Commençons par dire de quoi ça parle. Faisons un résumé. Ou non. Pour ne pas risquer le faux pas, cite à nouveau la quatrième de couverture : “Une ile sauvage du sud de l’Alaska, accessible uniquement par bateau ou hydravion, tout en forêts humides et montagnes escarpées. C’est dans ce décor que Jim décide d’emmener son fils de treize ans pour y vivre dans une cabane isolée, une année durant. Après une succession d’échecs personnels, il voit là l’occasion de prendre un nouveau départ et de renouer avec ce garçon qu’il connait si mal. Mais la rigueur de cette vie et les défaillances du père ne tardent pas à transformer ce séjour en cauchemar. Jusqu’au drame violent et imprévisible qui scellera leur destin”. Ce fils de 13 ans c’est Roy. On suit leur arrivée sur l’ile à travers ses yeux. On vit avec lui leur découverte des lieux, l’installation et la préparation pour l’hiver. On devine très rapidement que tout ceci n’est pas une bonne idée. On sent monter la tension et l’angoisse. Angoisse accentuée par la description du paysage de Sukkwan Island qui nous amène loin des clichés habituels sur les iles. La nature semble hostile à Sukkwan Island. Hostile parce que très présente, indomptable, dominatrice. Hostile parce que c’est à l’homme de s’y adapter et que cette adaptation n’est pas de tout repos. Que fait cet homme dans un lieu pareil avec son fils de 13 ans? 

13 ans. Qu’est ce que je faisais à cet age? J’étais en classe; je commençais à m’intéresser aux garçons; je portais mes premiers gloss; je me rebellais doucement; je faisais la grande mais j’étais encore un bébé. La responsabilité qui incombe à Rob sur cette ile, ses réactions et actions ne sont pas celles d’un enfant de 13 ans. Elles ne le sont plus en tout cas. On finit par oublier son age. On finit par oublier que c’est un bébé.

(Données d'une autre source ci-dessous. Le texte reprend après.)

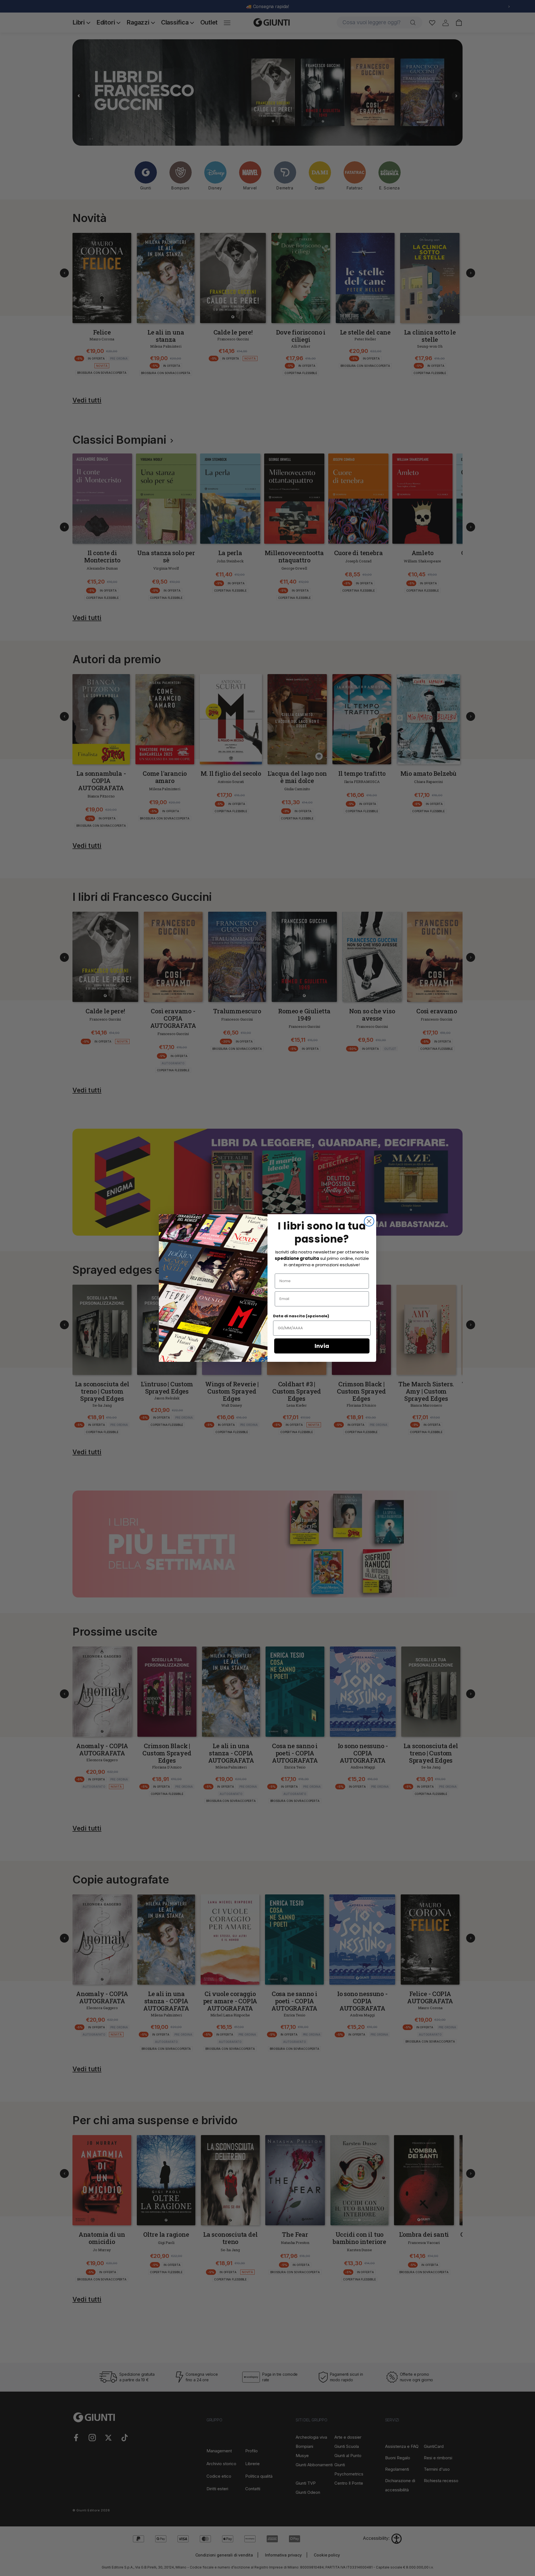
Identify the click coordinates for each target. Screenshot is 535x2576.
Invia (322, 1346)
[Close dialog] (369, 1221)
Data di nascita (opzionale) (301, 1316)
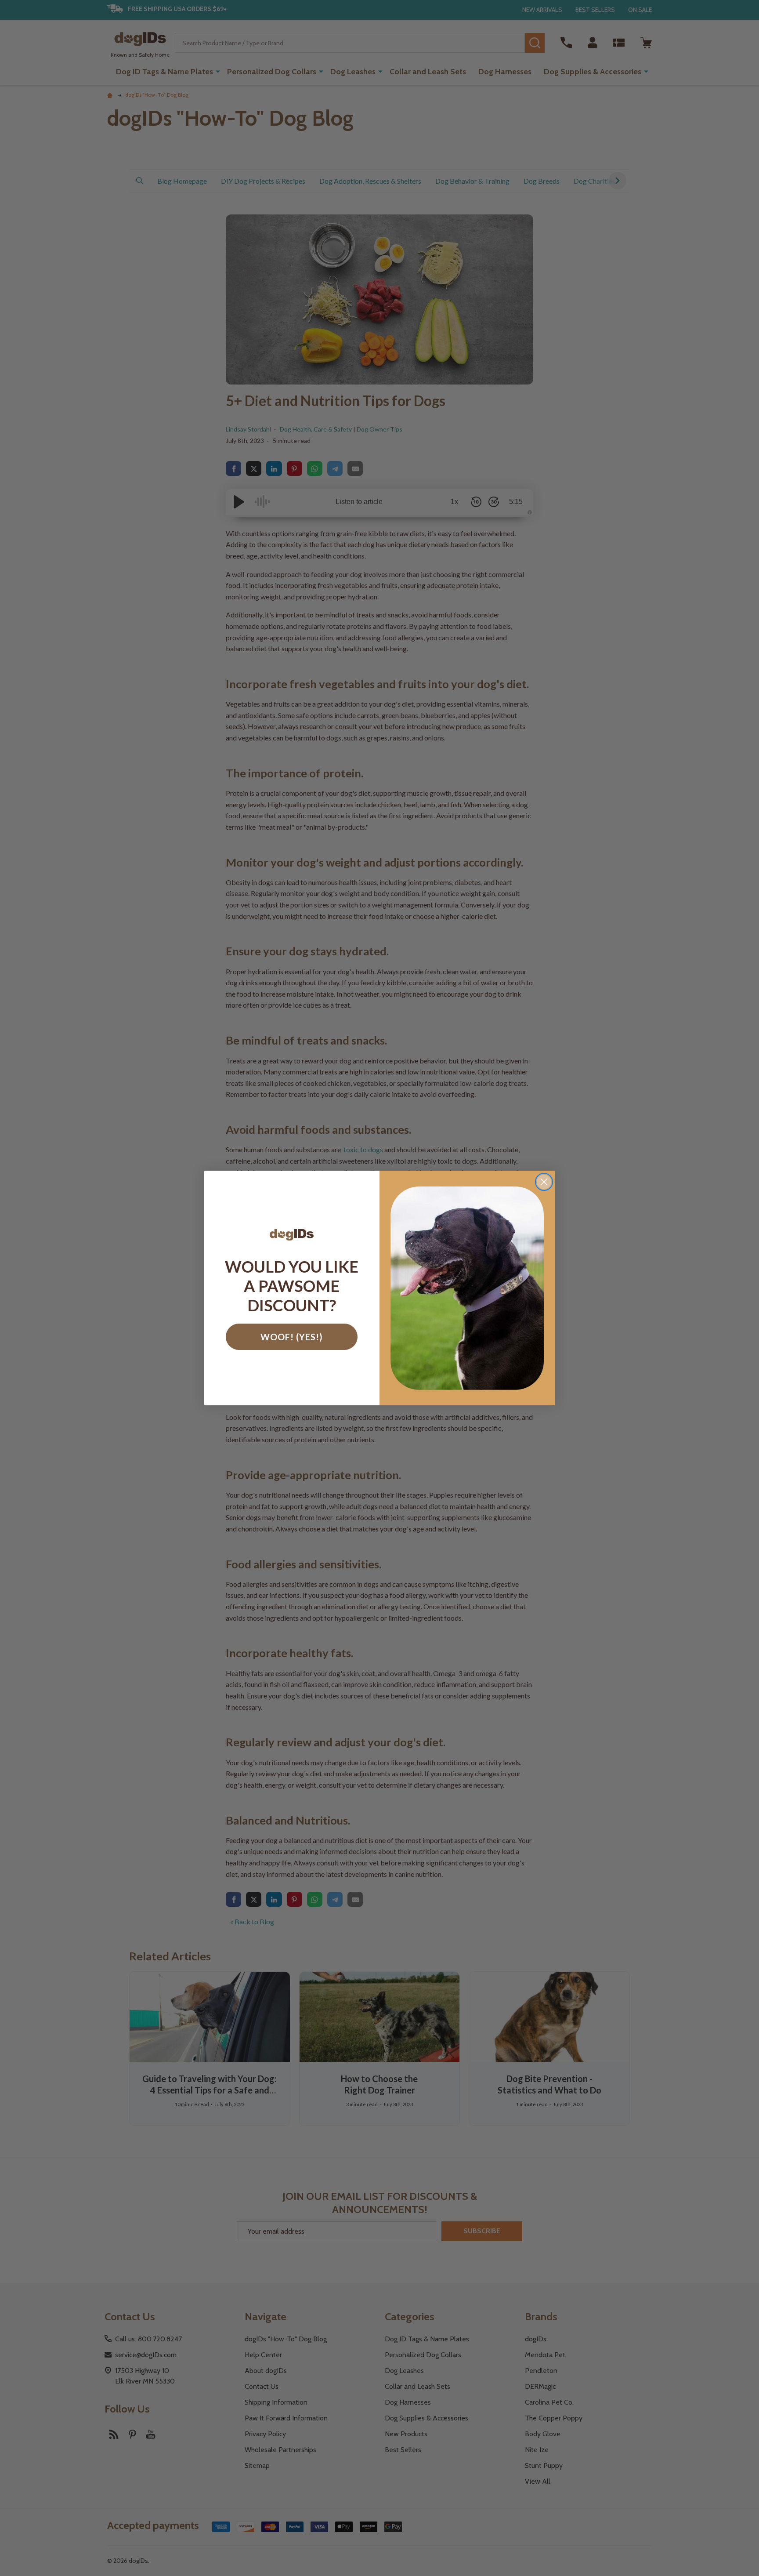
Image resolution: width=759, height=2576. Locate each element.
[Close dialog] (544, 1182)
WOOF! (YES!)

Un peu après le milieu du livre, le fameux drame arrive, sans crier gare. Je me souviens avoir relu plusieurs fois la page parce que je ne m’y attendais pas. J’avais imaginé autre chose mais pas ça. L’auteur, David Vann, à ce moment là nous tient. Il nous fait un cours magistral de suspense dans l’écriture et de retournement de situation qui m’a laissé sans voix. Impossible de s’arrêter là. Il nous faut comprendre maintenant. Il nous faut la suite. Non, ça ne peut pas se finir comme ça. La suite nous répond et elle confirme ce qui était perceptible au début de l’histoire mais que nous refusions d’admettre, tellement l’horreur est grande. Elle nous fait voir tous les indices dissiminés auparavant et qui indiquait le drame à venir. Comment aurait il pu en être autrement? 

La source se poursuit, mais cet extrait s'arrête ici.